Balfour V. Balfour Case Summary
Balfour V. Balfour Case Citation  2 K.B. 571
- Mr.Balfour and Mrs.Balfour was a married couple who lived together in Ceylon (today Srilanka).
- They went to England for a vacation in the year 1915. Mrs.Balfour was diagnosed with Rheumatoid arthritis and due to her medical condition, doctors advised her not to leave the country. She couldn’t travel but Mr. Balfour had to return back to Ceylon for his office work.
- Therefore, they both decided that Mr. Balfour shall send her £30 every month as maintenance until she returns back to Ceylon.
- He sent the particular amount to his wife for several months but as time passed their marriage deteriorated and he stopped paying the amount of maintenance to his wife.
- Mrs.Balfour brought an action against her husband and sued him to enforce the verbal agreement made by him.
- Whether there was a valid contract between the plaintiff and the defendant?
- Did Mr. Balfour ever intended to enter into any sort of agreement?
- Does every verbal agreement amounts to a contract?
- Does an agreement between husband and wife is enforceable in the court of law?
- Whether the domestic agreements fall into the jurisdiction of contract law?
This is a case from English law , and according to the English contract law; to enforce any agreement as a contract we need two main elements in that agreement –
b) Intention to create a legal relationship
The doctrine of intention to create a legal obligation was with regard to public policy and it was not related to domestic agreement in any manner.
The court held that such agreements do not reach the status of a contract because in such types of domestic agreements, the parties do not intend to be attended by legal consequences. The particular agreement was not a legal contract but merely a domestic promise which cannot be sued upon. The court cannot interfere between day to day affairs of husband and wife.
It was observed that if such domestic agreements will be entertained by the court of law, this will open floodgates to unlimited litigations.

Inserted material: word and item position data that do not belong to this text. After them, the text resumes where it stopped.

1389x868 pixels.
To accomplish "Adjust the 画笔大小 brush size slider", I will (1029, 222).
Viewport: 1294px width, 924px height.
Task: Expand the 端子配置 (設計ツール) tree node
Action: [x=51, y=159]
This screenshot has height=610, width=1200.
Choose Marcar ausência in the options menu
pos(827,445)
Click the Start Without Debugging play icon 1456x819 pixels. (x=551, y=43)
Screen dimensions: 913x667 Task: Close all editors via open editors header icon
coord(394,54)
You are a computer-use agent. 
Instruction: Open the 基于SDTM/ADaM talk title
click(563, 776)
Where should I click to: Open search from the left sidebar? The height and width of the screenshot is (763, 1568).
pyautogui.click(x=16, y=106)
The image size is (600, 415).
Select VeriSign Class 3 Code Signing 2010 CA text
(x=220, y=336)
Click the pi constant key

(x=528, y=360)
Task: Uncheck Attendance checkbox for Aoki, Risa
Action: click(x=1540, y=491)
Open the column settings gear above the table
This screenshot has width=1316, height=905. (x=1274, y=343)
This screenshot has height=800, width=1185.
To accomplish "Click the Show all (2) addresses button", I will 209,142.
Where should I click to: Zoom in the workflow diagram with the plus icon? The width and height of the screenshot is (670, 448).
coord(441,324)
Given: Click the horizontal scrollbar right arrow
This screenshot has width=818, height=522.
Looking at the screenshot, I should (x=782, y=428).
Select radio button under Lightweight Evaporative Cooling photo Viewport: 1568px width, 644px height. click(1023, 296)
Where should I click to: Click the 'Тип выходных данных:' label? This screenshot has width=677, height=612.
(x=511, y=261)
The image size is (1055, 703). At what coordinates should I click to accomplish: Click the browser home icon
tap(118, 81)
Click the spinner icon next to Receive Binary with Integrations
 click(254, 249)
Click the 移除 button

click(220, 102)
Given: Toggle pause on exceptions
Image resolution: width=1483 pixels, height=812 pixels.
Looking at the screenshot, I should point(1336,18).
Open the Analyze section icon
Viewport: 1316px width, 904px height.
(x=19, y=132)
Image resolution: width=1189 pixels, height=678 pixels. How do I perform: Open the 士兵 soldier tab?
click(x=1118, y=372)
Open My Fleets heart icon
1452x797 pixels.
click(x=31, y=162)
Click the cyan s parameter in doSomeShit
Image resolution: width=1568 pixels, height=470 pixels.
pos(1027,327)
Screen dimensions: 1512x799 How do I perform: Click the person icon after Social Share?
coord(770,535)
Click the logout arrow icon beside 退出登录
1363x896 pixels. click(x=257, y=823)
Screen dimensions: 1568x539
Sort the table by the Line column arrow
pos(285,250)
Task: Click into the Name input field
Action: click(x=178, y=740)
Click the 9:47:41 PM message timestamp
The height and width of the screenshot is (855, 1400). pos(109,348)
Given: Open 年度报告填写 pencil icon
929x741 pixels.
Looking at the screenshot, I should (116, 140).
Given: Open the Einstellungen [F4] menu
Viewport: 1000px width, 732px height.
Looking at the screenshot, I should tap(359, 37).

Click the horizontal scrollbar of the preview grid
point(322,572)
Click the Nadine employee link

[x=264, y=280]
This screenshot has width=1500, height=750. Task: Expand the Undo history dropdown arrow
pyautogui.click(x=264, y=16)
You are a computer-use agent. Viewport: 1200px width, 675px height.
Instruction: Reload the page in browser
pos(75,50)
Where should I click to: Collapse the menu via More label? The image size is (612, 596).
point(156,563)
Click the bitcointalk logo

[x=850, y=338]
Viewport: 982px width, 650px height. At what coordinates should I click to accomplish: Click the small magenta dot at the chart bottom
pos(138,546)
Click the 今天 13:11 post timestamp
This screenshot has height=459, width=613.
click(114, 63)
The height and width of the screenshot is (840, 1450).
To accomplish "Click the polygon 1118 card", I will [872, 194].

There was a presumption in such circumstances that the parties had no intention to create legal relations while making the agreement. So the burden of proof lies on the plaintiff to prove that there exists a valid contract which refute the presumption. Hence the presumption was not refuted by Mrs. Balfour and Mr. Balfour’s appeal was allowed.
Current Day Significance
It is a landmark case, since it gave birth to the “doctrine to create legal intentions”. This doctrine has been used later in many cases as a precedent. In Emorgenous v. Greek Orthodox Community of SA Inc (2002) 209 CLR 95, it was held that if there was no intention to create legal relation, there can be no remedy. This case is of vital importance whose viewpoint is not likely to change in the next few years.